> **Reading passage**
##########

Thursday, February 28, 2013

LMD7


LMD7, whose C source code is here, is a kilobit hash which operates on 32-kilobit blocks, and largely resembles LMD6, but it's about twice as fast. (I won't repeat all the discussion of how LMD6 was evolved, but it's worth a read if you want to understand LMD7, because this article will focus only the differences.)

[Sorry about the excessive whitespace which Blogspot injects at random just to be annoying.]

Here's the algo:


j=((2^15)/N)-1
x=X0
c=C0
y=Y0
d=D0
FOR (i=0 to (j-1),i+=2){
  x=x xor y
  c=c xor d
  p=A*(x xor L[N, i])+(c xor L[N, i+1])
  x=p MOD 2^N
  c=p/(2^N)
  q=B*(y xor L[N, i xor ((j+1)/2)])+(d xor L[N, (i+1) xor ((j+1)/2)])
  y=q MOD 2^N
  d=q/(2^N)
}
p=p+(y*(2^N))+d
p=p MOD 2^(2N)
z=p xor M


where:


j is the maximum index of the block, each item of which is N bits wide.

N is half the bit width of the hash, which is 512 because an LMD7 hash is 1024 bits wide.

X0, C0, Y0, and D0 are the N-bit hash seeds, which are intended to be implied by a cryptographic context, and which are neither used for any other purpose nor stored anywhere. In the C source code, they appear in memory in the aforementioned order at p_base on input to the hash. Note that we have 4N bits going into a hash which will ultimately be only 2N bits wide.

##########

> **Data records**
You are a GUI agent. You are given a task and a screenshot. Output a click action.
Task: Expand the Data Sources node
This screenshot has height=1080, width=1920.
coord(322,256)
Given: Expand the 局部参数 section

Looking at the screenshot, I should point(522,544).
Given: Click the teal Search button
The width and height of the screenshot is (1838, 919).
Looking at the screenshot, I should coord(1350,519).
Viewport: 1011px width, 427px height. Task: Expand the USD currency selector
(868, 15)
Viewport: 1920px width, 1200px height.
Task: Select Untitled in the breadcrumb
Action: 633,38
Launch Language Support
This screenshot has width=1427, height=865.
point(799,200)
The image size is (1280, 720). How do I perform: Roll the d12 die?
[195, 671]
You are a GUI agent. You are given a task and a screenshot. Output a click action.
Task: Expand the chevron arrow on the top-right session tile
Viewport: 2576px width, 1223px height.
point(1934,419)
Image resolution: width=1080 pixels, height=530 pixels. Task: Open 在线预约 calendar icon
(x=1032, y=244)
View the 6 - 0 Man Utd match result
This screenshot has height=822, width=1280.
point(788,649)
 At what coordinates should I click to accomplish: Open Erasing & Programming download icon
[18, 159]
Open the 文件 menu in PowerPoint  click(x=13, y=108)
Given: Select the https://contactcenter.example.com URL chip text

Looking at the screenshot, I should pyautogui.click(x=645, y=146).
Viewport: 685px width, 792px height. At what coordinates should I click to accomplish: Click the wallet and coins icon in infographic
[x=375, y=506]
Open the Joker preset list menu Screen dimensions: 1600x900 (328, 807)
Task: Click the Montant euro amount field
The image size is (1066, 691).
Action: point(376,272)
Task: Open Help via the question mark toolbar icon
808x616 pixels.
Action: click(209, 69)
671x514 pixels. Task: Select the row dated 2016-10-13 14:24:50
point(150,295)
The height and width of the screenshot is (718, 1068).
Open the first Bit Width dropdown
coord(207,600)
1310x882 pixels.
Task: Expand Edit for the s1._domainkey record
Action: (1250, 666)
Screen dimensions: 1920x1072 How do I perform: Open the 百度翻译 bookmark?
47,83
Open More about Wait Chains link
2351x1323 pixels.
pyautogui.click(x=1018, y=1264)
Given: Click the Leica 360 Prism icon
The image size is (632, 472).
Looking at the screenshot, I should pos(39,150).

##########

> **What to produce**
Please tell me: according to the LMD7 article, how much faster is LMD7 than LMD6? The data has nothing to do with the LMD7 article.

> **The completed task**
LMD7 is about twice as fast as LMD6.